Text block

• • •

The Klan's rhetoric was anti-Catholic and anti-Semitic in these years, as rapid expansion of industrial jobs in Indiana and other Midwestern states brought tens of thousands of immigrants from southern and eastern Europe. As these immigrants were mainly of Catholic or Jewish faith, the Klan alleged that they were behind secret plots to overthrow the government and exterminate Protestants. Its lesser enemy, however, were African Americans. The Indiana Klan stressed more social issues than racism, as it promised to uphold moral standards, help enforce Prohibition, and end political corruption. The Klan also publicly attacked adulterers, gamblers, and undisciplined youths.

The Klan members wanted to end authorization for Catholic parochial schools, and remove all Catholic influence from public schools. The Klan was unable to attain either goal, but attained support for their agenda from key leaders. Samuel Ralston delivered an anti-Catholic speech in 1922 which the Klan reproduced and spread across the state. With their support, he was elected to the United States Senate in 1923.

Unable to bring Governor McCray to their side, leaders in the Indiana Klan worked to uncover dirt on McCray to force him out of office. They uncovered loans solicited by McCray in a questionable way. Because the solicitations were sent by mail, they were subject to federal mail fraud laws. The Klan leaders used their influence to have McCray tried, convicted, and imprisoned for mail fraud, forcing him to resign from office in 1924. Edward Jackson was elected to the governor's office that fall.

• • •

Exercise set
#1 Name every group the passage on the Indiana Klan says the Klan publicly attacked.
#2 Write a continuation of the passage on the Indiana Klan that picks up after its final sentence.
The data that comes after this point is from a different source.

Supplied information
• • •

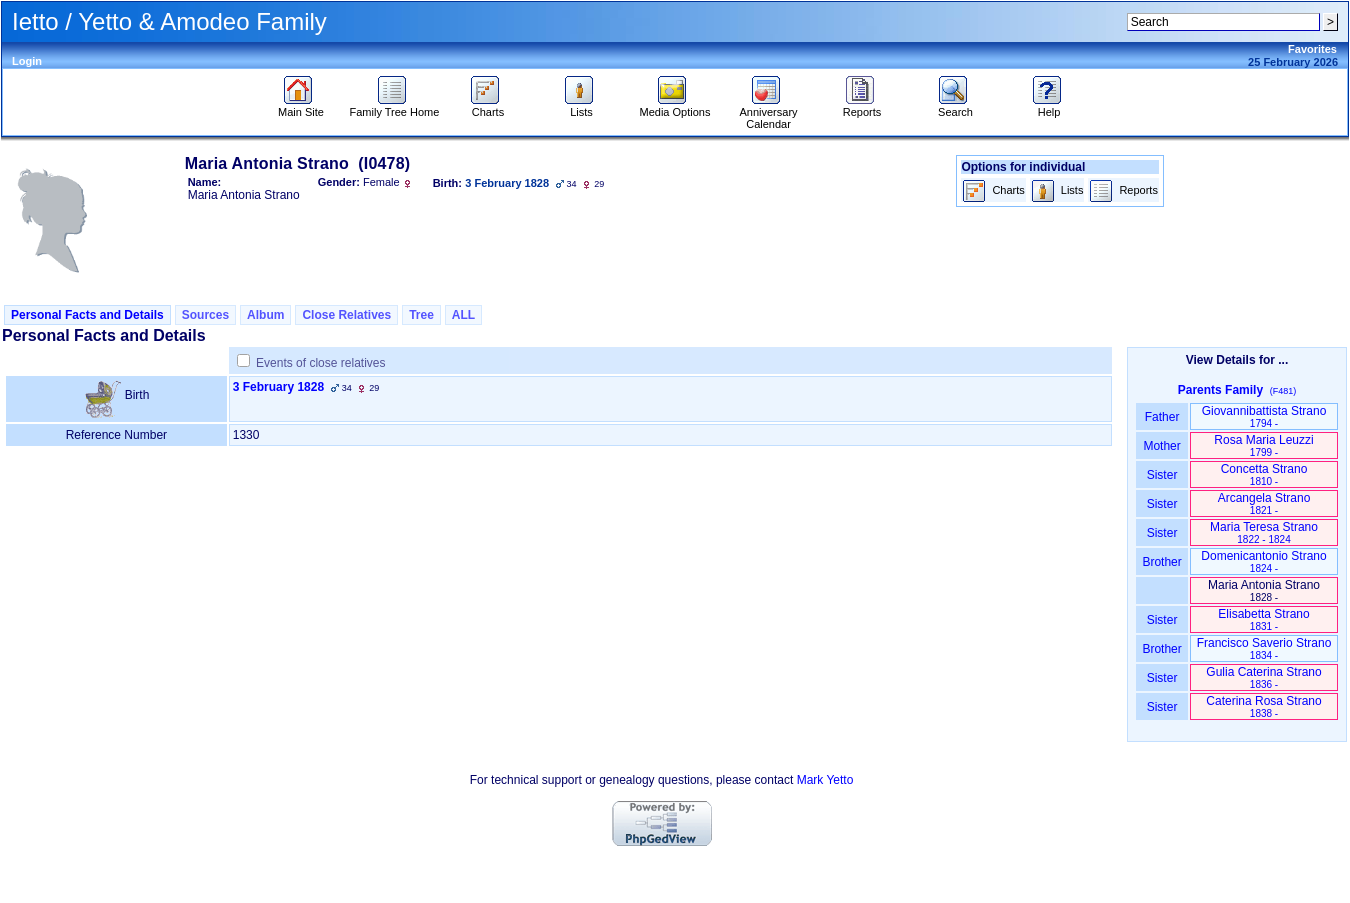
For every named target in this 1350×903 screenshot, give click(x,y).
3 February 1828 (278, 387)
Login (27, 61)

• • •

Final answers
#1 Adulterers, gamblers, and undisciplined youths.

#2
At the height of its power the Klan had over 250,000 members, which was over 30% of state's white male population. The highest concentration was in cities in the central part of the state. Klan membership was discouraged in some parts of the state; in New Albany, for instance, city leaders denounced the Klan and discouraged residents from joining. Other cities, including Indianapolis, were almost completely controlled by the Klan, and election to public office was impossible without their support. Street fights occurred in Indianapolis between the Klan members and minority groups.  Statewide, estimates of native white male Indiana Klan membership ranged from 27 to 40%.

The Klan had a large budget, based on a percentage of membership fees and dues. With more than 50,000 dues-paying members in Indianapolis, the Klan had access to tens of millions of dollars. A large part of these funds went to helping the poor, but millions were also poured into bribing public officials, paying off enemies, purchasing weapons, and contributing to political campaigns.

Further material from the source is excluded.